A 2021 media survey found that only 41% of American news outlets allowed their subscribers to cancel online. The other 59% required jumping through hoops, often requiring subscribers to engage in some form of in-person contact. This typically entails a phone call or chat conversation where an aggressive salesperson does everything in their power to make sure you don't cancel. They lob discounts, shame tactics, or other “customer retention” psychological hacks to keep people locked in and paying.

A Redditor complains about this practice:

Decided to cancel my New York Times subscription today and to do so you have to open a chat with a representative. Had to wait in a queue for several minutes to get one, then had to explain why I wanted to cancel my subscription and repeat that I wanted to cancel my subscription. At the end of all this, my subscription wasn’t even canceled, my “request is pending,” so I have to follow up again. Seems uncool that a company can make it this difficult for you to stop giving them money every month.

So, after going through all the work of contacting somebody and explaining the situation, news services are deliberately making the process of cancelling slow, inconvenient, and annoying.

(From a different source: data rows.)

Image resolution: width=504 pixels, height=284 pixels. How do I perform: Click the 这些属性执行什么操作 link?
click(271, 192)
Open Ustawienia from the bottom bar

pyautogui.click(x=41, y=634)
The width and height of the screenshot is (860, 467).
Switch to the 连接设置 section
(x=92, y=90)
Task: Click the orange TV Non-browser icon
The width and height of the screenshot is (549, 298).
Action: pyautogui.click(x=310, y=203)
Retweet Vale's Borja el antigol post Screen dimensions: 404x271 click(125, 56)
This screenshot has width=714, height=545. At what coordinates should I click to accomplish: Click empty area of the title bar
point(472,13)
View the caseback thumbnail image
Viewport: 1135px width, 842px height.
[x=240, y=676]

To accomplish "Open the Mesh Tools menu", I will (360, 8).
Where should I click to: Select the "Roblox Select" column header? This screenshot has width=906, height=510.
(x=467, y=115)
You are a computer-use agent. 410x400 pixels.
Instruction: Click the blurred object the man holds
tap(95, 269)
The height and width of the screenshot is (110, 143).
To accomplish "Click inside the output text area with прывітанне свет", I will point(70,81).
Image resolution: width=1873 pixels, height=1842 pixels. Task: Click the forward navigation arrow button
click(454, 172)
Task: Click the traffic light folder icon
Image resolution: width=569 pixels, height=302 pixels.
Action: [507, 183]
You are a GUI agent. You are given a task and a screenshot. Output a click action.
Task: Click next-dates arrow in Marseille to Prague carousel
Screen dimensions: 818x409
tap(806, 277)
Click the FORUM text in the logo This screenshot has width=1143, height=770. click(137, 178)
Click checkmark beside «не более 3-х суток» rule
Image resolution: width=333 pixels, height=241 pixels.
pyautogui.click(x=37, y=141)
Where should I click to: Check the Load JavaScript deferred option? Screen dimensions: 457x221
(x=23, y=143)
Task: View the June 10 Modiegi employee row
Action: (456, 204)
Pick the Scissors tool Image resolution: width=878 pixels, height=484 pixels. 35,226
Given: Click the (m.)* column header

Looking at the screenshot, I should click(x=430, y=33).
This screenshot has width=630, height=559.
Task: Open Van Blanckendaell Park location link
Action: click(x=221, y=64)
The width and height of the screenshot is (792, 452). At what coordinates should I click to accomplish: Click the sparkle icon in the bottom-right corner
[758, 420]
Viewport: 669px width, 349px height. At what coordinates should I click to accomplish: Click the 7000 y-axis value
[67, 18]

Why “dark patterns” are awful for media services

To be fair, difficult cancellations are not a problem unique to news subscription services. Plenty of other services, such as gyms and ISPs, make it difficult, too. It's such an issue that governments are starting to get involved, such as the recent recommendation by the United States Federal Trade Commission to create mandatory “click to cancel” regulations and the European Union’s provisional Digital Services Act.

Until governing bodies get more proactive about solving this problem, it's down to the consumers to navigate these infuriating cancellation systems. In the meantime, corporations, including news organisations, are making millions of dollars per year, banking (literally) on you getting so annoyed that you just give up trying to cancel. 

And please don't be mistaken – none of this is accidental. The inability to cancel subscriptions actually has a term: dark patterns or “deceptive design patterns”.

dark pattern (also known as a "deceptive design pattern") is "a user interface that has been carefully crafted to trick users into doing things, such as buying overpriced insurance with their purchase or signing up for recurring bills".[1][2][3] User experience designer Harry Brignull coined the neologism on 28 July 2010 with the registration of darkpatterns.org, a "pattern library with the specific goal of naming and shaming deceptive user interfaces

Wikipedia - Dark Patterns

 

And in the case of media services that means intentionally confusing user account settings, and, impossible-to-cancel subscription services.

Needless to say, consumers absolutely hate being tricked out of their money by sketchy business practices. It’s become such a loathed phenomenon that websites have even begun tracking atrocious examples of this specific type of user manipulation.

While you might expect dark patterns from dodgy mobile apps or other seedy services, it feels like a bit of a slap in the face when the world’s most prominent newspapers play these stupid cancellation games.

Dark patterns erode trust in the industry, and it has to stop

Throughout much of its history, journalism has been a respected institution. At a time when trust in journalism is at an all-time low, the last thing media outlets should be doing is trapping people in their subscriptions.

Media corporations using dark patterns are tacky. They’re manipulative. And while we can hope that some legislation will make this a thing of the past, it’s worth remembering the outlets that never stooped to this behavior even when it was all the rage – and those that did.